Carrefour, de son côté, avait assuré ne pas exploiter de magasins situés dans les colonies. Une position contestée par les ONG, qui estiment que la responsabilité de l’entreprise ne se limite pas à l’implantation directe de points de vente. Elles pointent notamment les effets des partenariats commerciaux et des chaînes d’approvisionnement, susceptibles de contribuer au maintien du système de colonisation.
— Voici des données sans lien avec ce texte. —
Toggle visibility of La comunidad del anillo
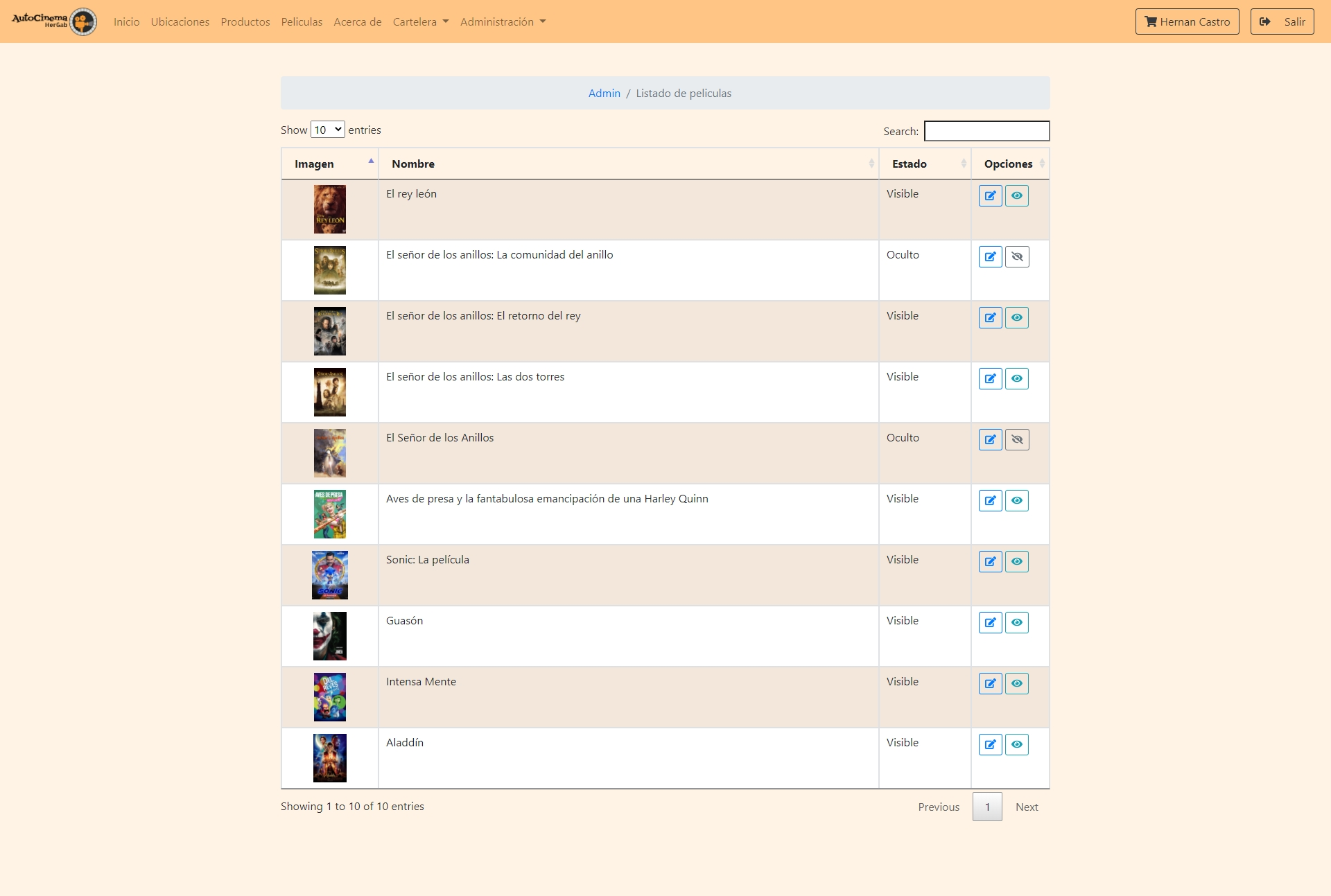(x=1017, y=256)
Les auteurs de la note exhortent Carrefour à revoir ses partenariats et à mettre fin à toute relation susceptible de contribuer, directement ou indirectement, à la colonisation, et à mettre fin à l’ensemble des accords qu’il a conclus pour s’implanter en Israël : « car ces accords reposent sur des partenariats avec des entreprises impliquées dans la colonisation qui constitue un crime de guerre et un crime contre l’humanité au regard du droit international. » Les auteurs appellent aussi le groupe Carrefour à mettre fin à son « implication directe dans l’entreprise de colonisation comme exigé par les plus hautes instances internationales alors que les éléments nouveaux apportés dans cette note d’actualité montrent, contrairement aux déclarations de Carrefour, non seulement que ses marques franchisées perdurent dans les colonies et y développent de nouvelles activités, mais que certains magasins y ont été transformés en enseignes Carrefour, malgré le contexte de renforcement forcené de la colonisation et la guerre génocidaire menée contre le peuple palestinien à Gaza ».